KIRKAMBAR
Haymana’da Pansiyonlu Yıllar
Tam 14 yıl önceki bir yazımı paylaşacağım bu hafta sizinle. 20 Ocak 2013’te kaleme almışım. Şimdi otelden geçilmiyor. Olsun, seviniriz. Acaba neden dünü özleyip duruyor benim gibiler ve Haymanalılar? Geçen bu zaman diliminde ne değişti? Gelişmeler olumlu mu? Değil mi? Sorumlu olanlar ne düşünür bu konuda? Merakımdan soruyorum sadece…
“Niye bu başlık? Neden geçmişe özlem duydum?

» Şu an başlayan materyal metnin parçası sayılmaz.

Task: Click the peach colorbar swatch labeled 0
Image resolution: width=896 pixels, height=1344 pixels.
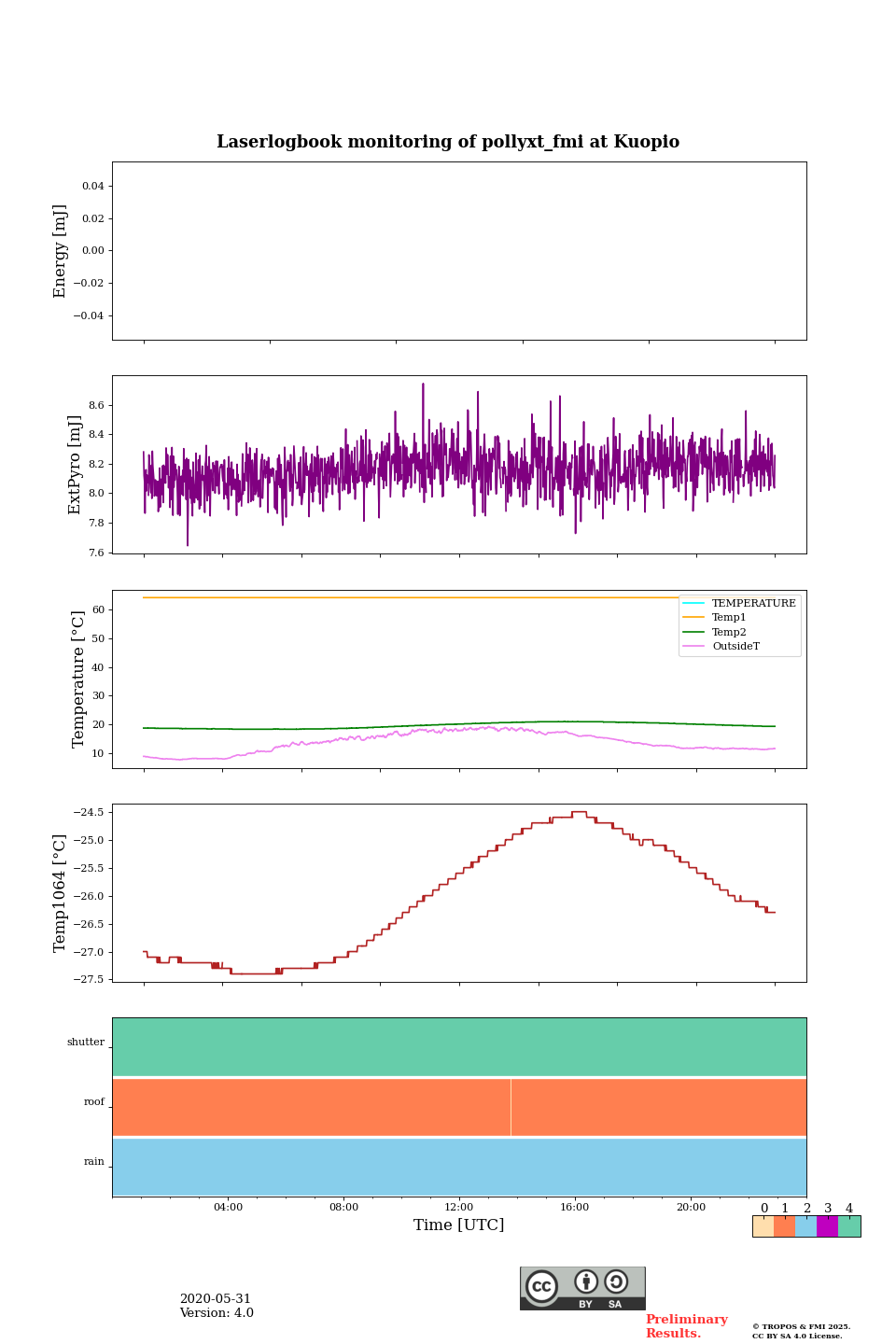Action: pyautogui.click(x=763, y=1226)
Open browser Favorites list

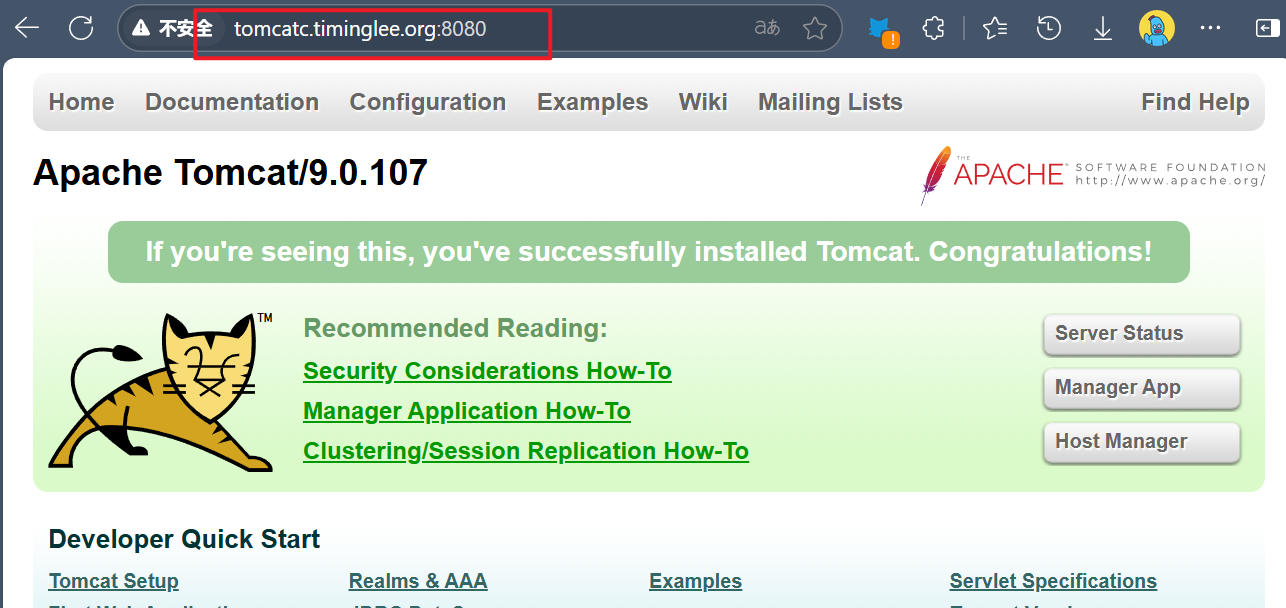pos(994,28)
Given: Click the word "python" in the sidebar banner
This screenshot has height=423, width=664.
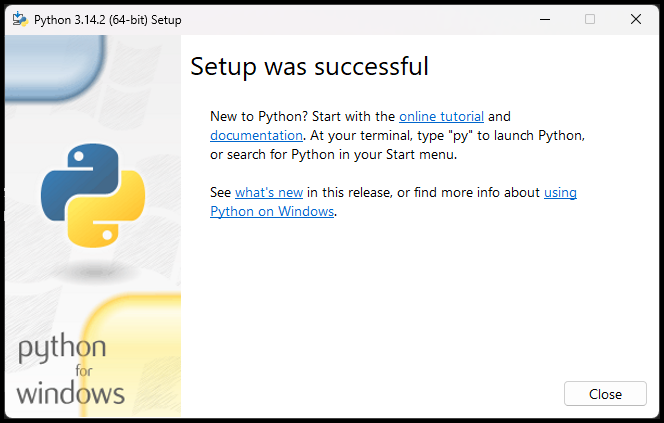Looking at the screenshot, I should tap(62, 351).
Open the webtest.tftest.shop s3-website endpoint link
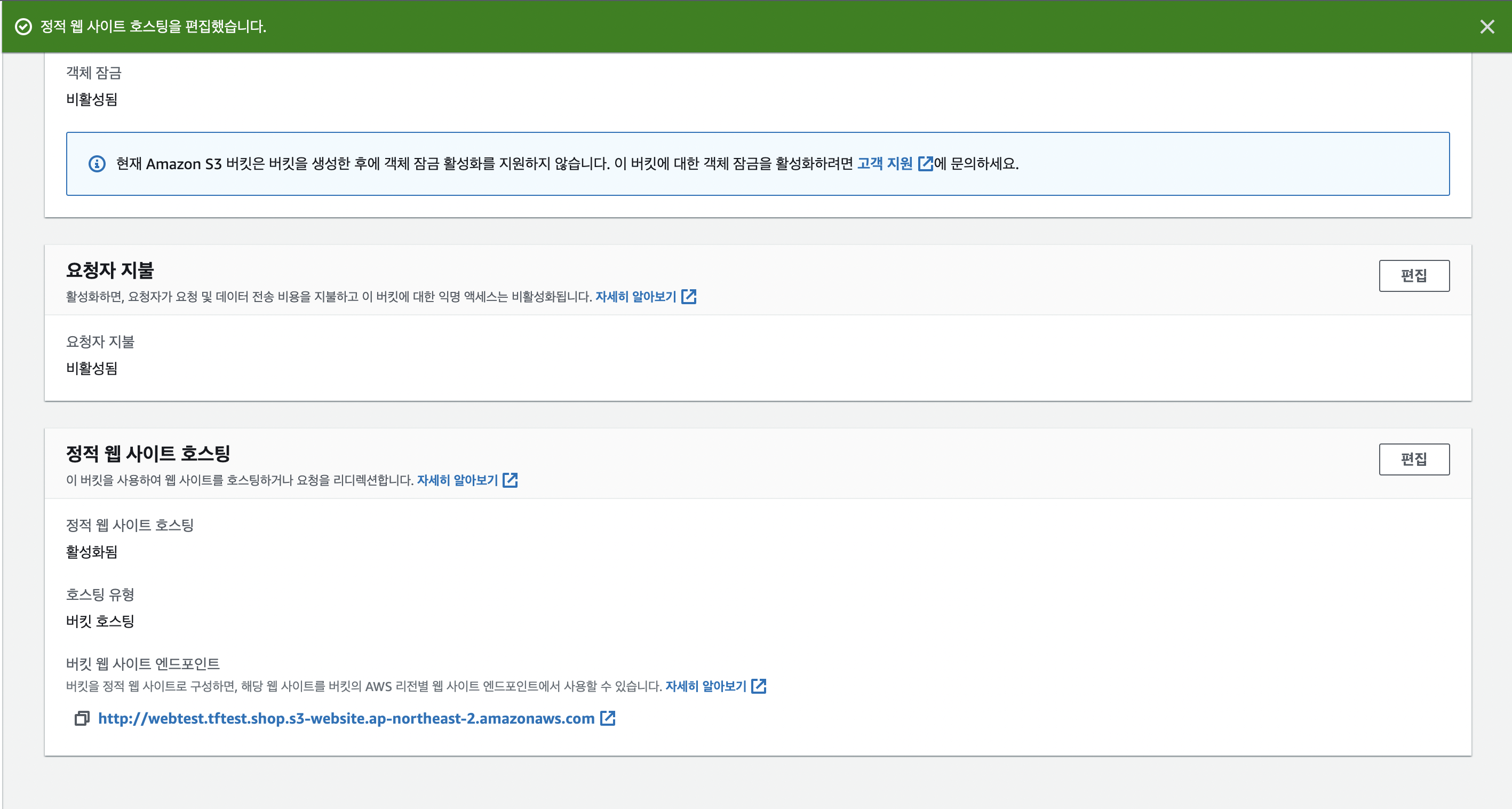This screenshot has height=809, width=1512. 346,719
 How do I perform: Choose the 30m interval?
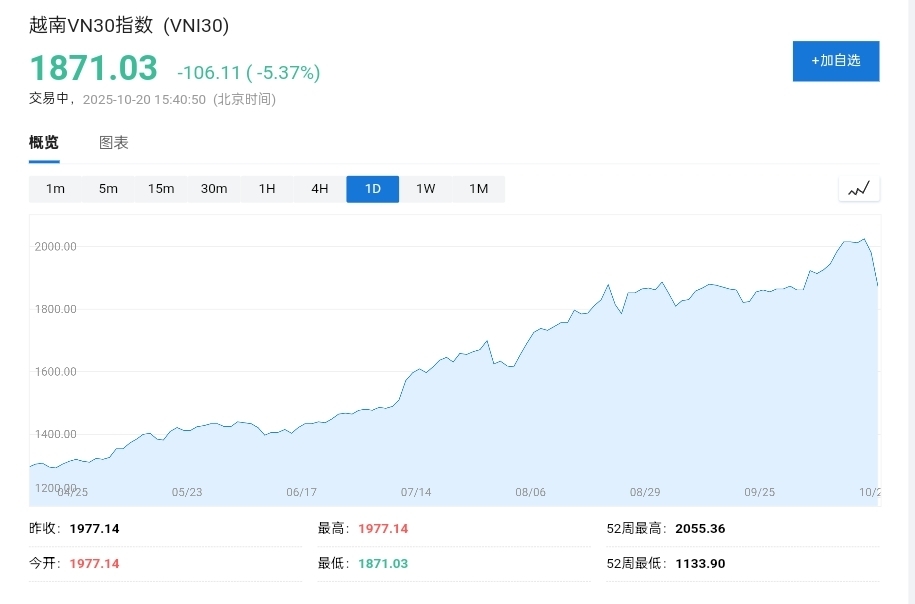(214, 189)
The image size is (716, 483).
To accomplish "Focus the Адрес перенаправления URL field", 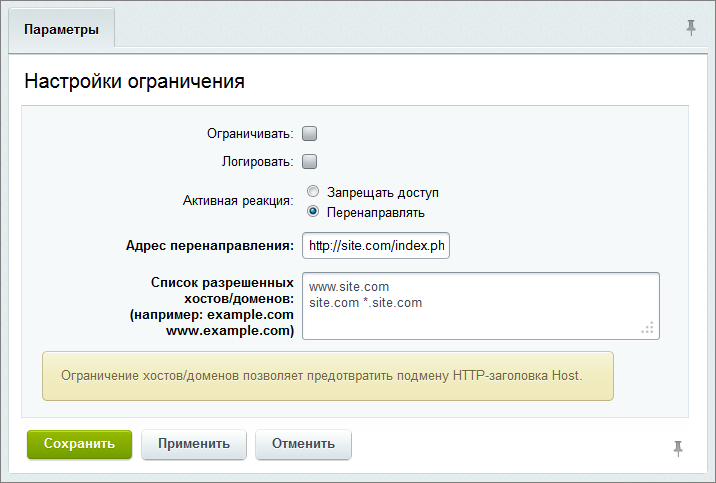I will click(x=377, y=246).
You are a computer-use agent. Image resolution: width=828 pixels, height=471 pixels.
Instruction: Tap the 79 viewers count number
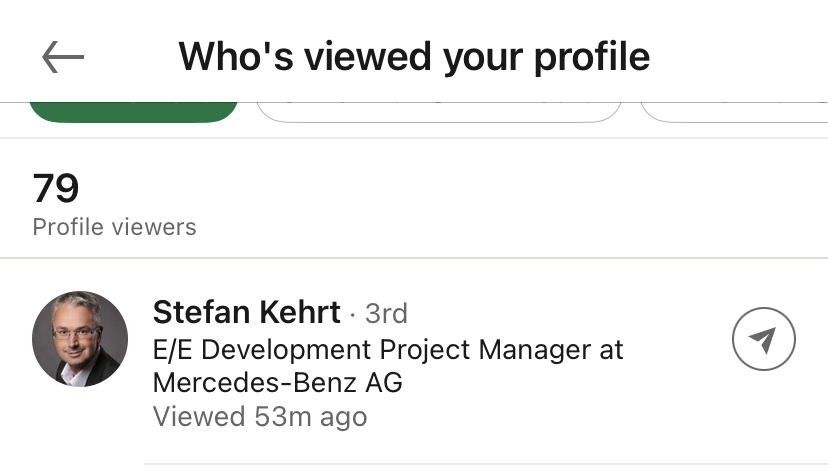tap(56, 188)
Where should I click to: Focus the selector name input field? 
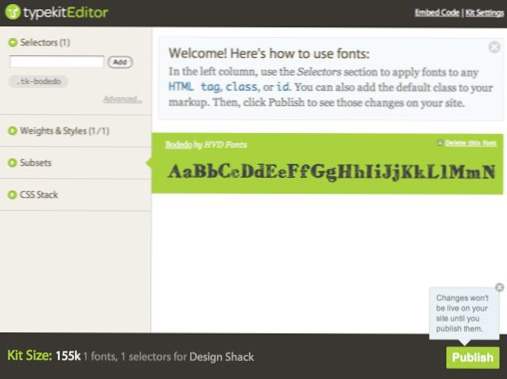57,62
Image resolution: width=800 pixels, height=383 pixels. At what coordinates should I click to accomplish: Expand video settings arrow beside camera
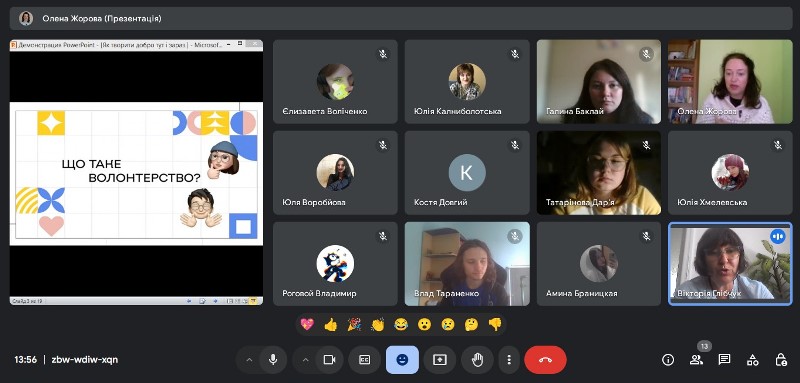[x=306, y=360]
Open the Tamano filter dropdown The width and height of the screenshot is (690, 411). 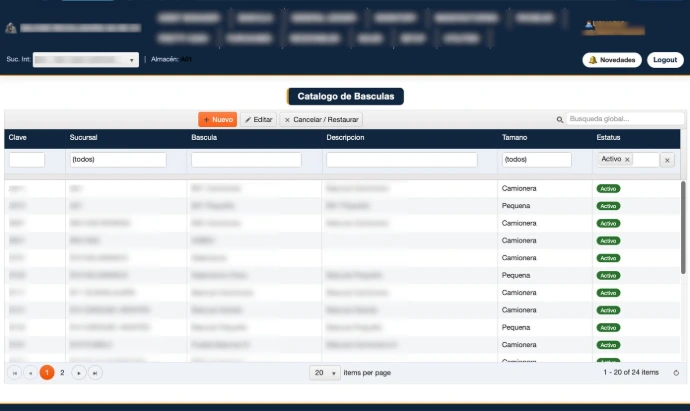(x=536, y=159)
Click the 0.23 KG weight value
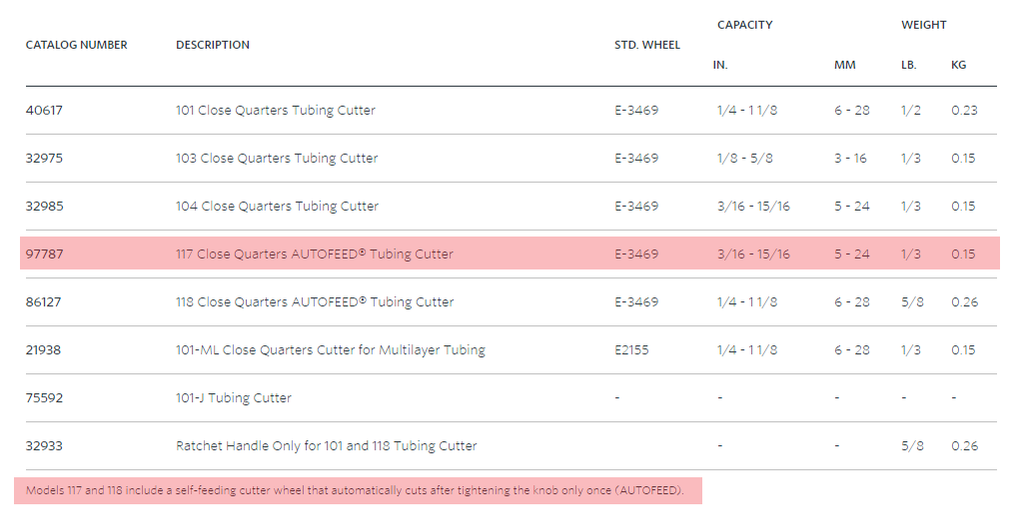Image resolution: width=1024 pixels, height=512 pixels. pos(965,110)
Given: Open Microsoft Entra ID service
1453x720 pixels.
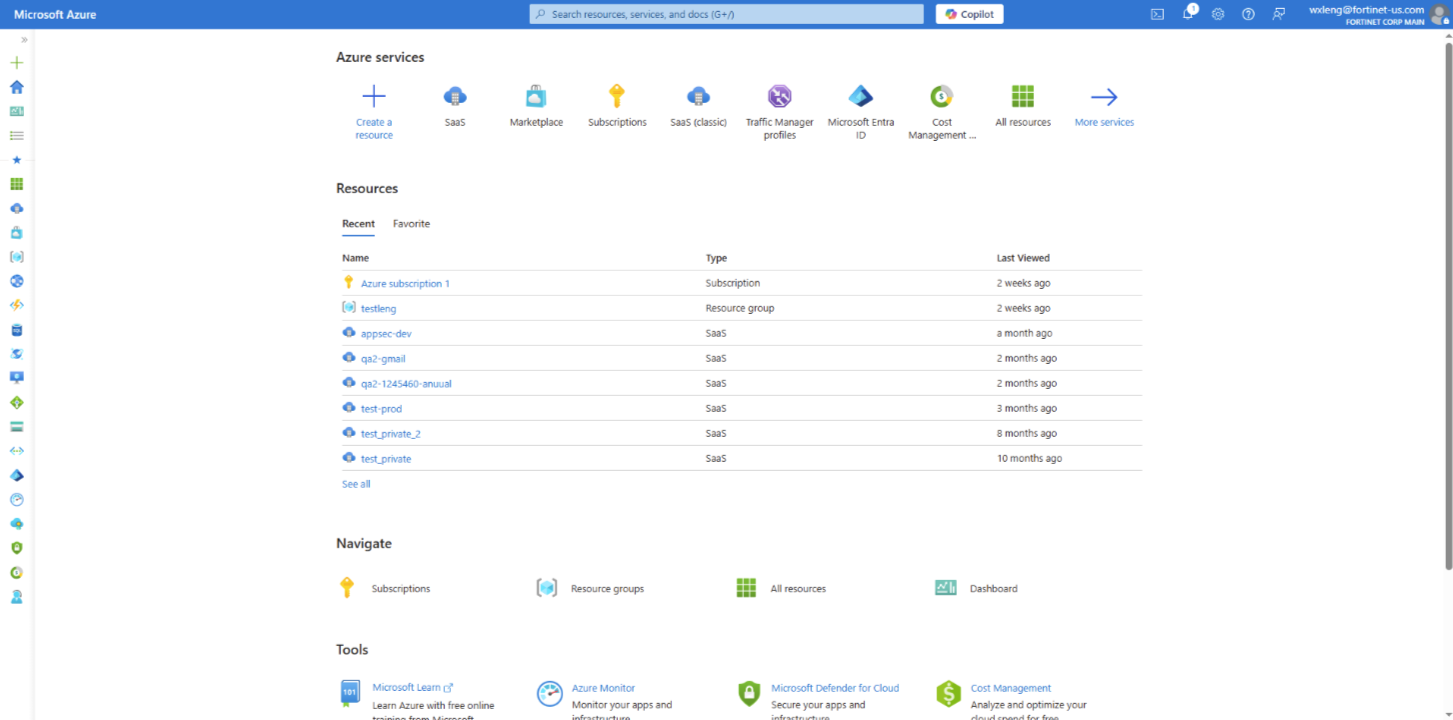Looking at the screenshot, I should (860, 106).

Çünkü, o zaman hayat vardı Haymana’da.
Sokaklar cıvıl cıvıldı. Parklar ağzına kadar dolu. Pansiyonlarda banyocu sesleri. Farklı kentlerden. Değişik yaşlarda. Genç, yaşlı. Kadın, erkek. Meydanda havlulu banyocular. Rengârenk. Bir cümbüş sanki kaplıcanın önü. Sarınıvermişler. Başlarını da. Sımsıcak insan manzaraları.
Esnaf müşteriye yetişmeye çalışıyor. Ama nafile! Yüzleri gülüyor. Cebi de. Esnafın. Mümin Öztürklerin küçücük market dolmuş taşmış. Dışarıya taşmış meşrubat kasaları.
Meydandaki ağaçların altı dolu. İlerden “Ciğersiz”in tiz sesi geliyor. Hareketleniyor herkes. Şöför de yerine geçiyor. Pardon şöförler. Çünkü iki otobüs kalkıyor. Yolcularda bir telaş, bir telaş. Bavulları yerleştirmek üzereler. Ağaçların gölgesi sığınak olmuş banyoculara. Sağlıklarına kavuşmuşlar. Pansiyon sahibinden uğurlayanları var. Gelmişler. Bavullarını getirivermişler.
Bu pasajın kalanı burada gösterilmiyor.